Un concert inopiné démarre au coin de la rue : les gens s’affolent, l’effervescence du moment gagne les âmes – le cœur de chacun bouillonne et résonne au gré des notes, du tambour et des chants. Vive, intense est l’émotion qui vous gagne. Les palpitations ne sont guères que l’expression formelle des sensations qui vous traversent. Votre voisin, dont l’analogie sentimentale parait évidente, vous lance un sourire. Le cadre est somptueux. C’est un moment unique, vivant et beau. Un instant qui ne dure ni ne trompe, une perche que vous devez saisir à tout prix : immédiatement et pleinement.

**CONSIGNES**
**A)** Dans le texte sur le concert de rue, relevez les trois éléments au gré desquels le cœur de chacun bouillonne et résonne.
**B)** Prolongez le texte sur le concert de rue à la suite de sa dernière phrase.
Les données n'ont aucun lien avec le texte.

**EXTRAIT DE DONNÉES**

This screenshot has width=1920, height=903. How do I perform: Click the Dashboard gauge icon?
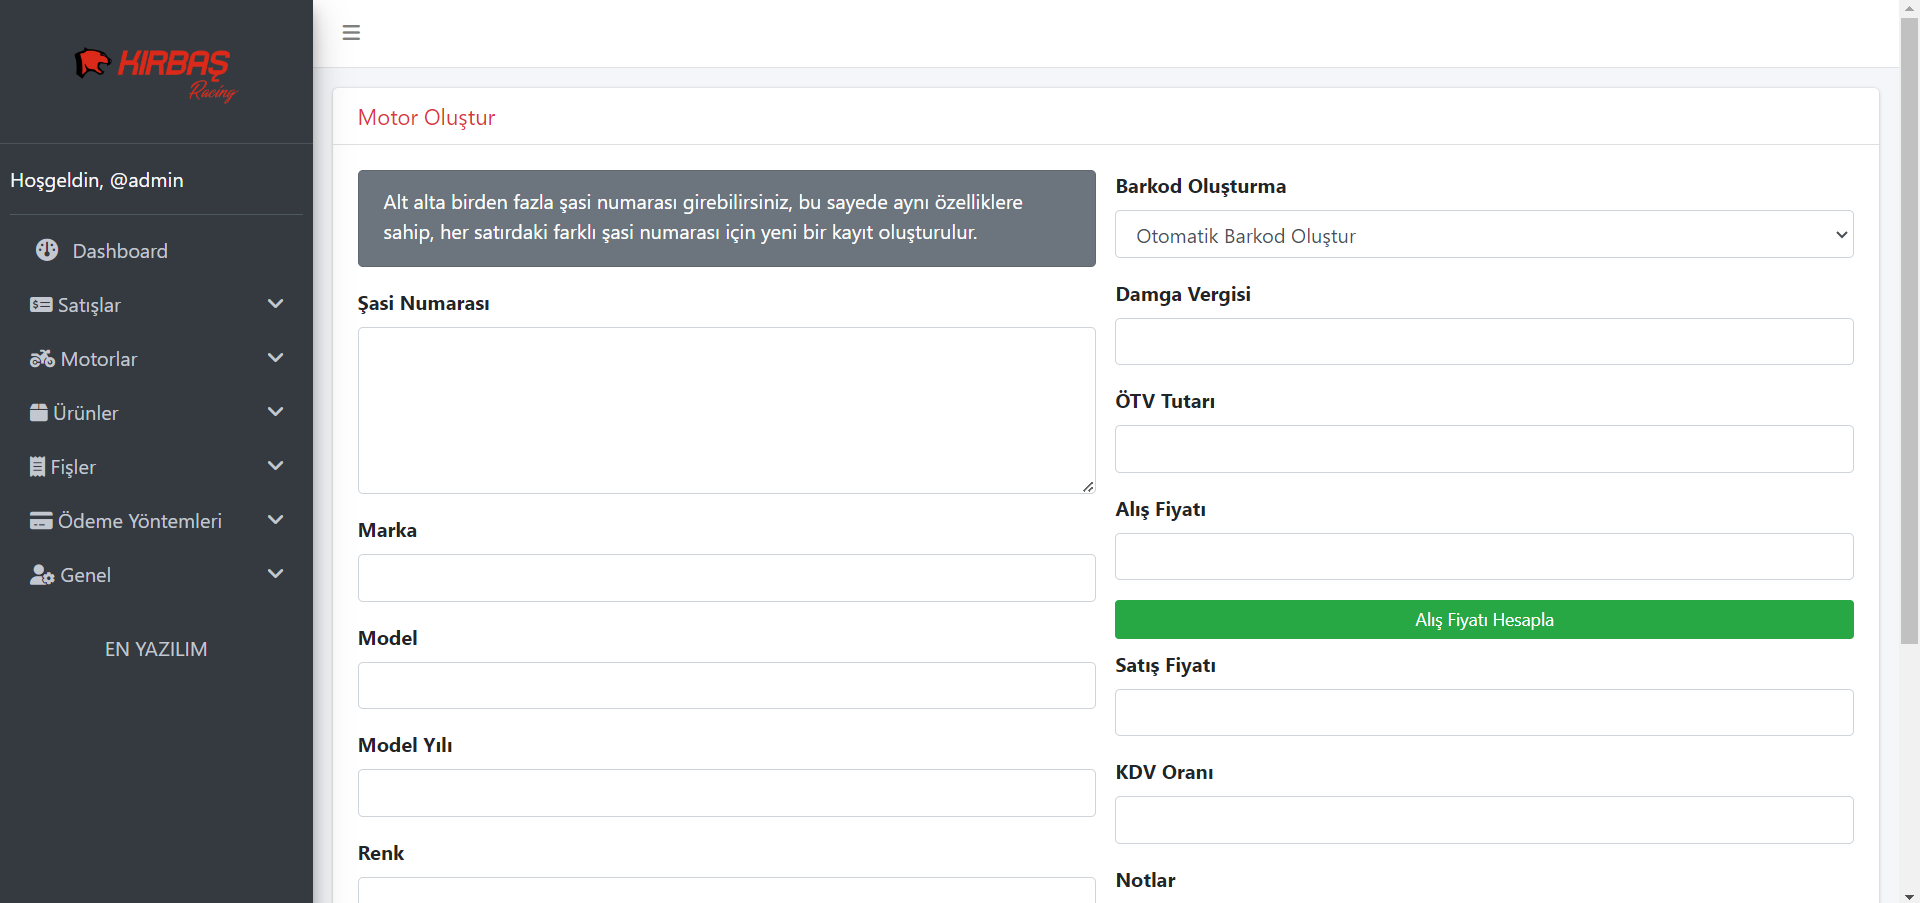pos(47,250)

**RÉPONSES**
**A)** Les notes, le tambour et les chants.

**B)**
Et pourtant, vous dégainez un smartphone. Vous filmez. Certes, votre regard ne se fige pas contre le petit écran, qui s’est déjà interposé entre la scène et vous. Mais, vous conservez l’objet en main, en quête de souvenir, d’une envie de montrer ou sans même savoir la raison. Envoûtant, il s’agrandit. Votre esprit n’est plus totalement immergé par l’osmose de l’évènement. Le mouvement des corps vous parait plus lointain, mais vous ne réalisez pas que le moment ne vous appartient déjà plus. Vous vivez, mais seulement à demi-mot. Les internautes vous ont volé ce qui parait être une danse éphémère. Les applaudissements s’élèvent ; vous tapez des mains à votre tour. Le vibreur scintillant booste votre dopamine, et vos muscles se tordent sous l’effet du sourire, à nouveau. Vous n’avez toujours pas conscience que vous avez égaré votre âme.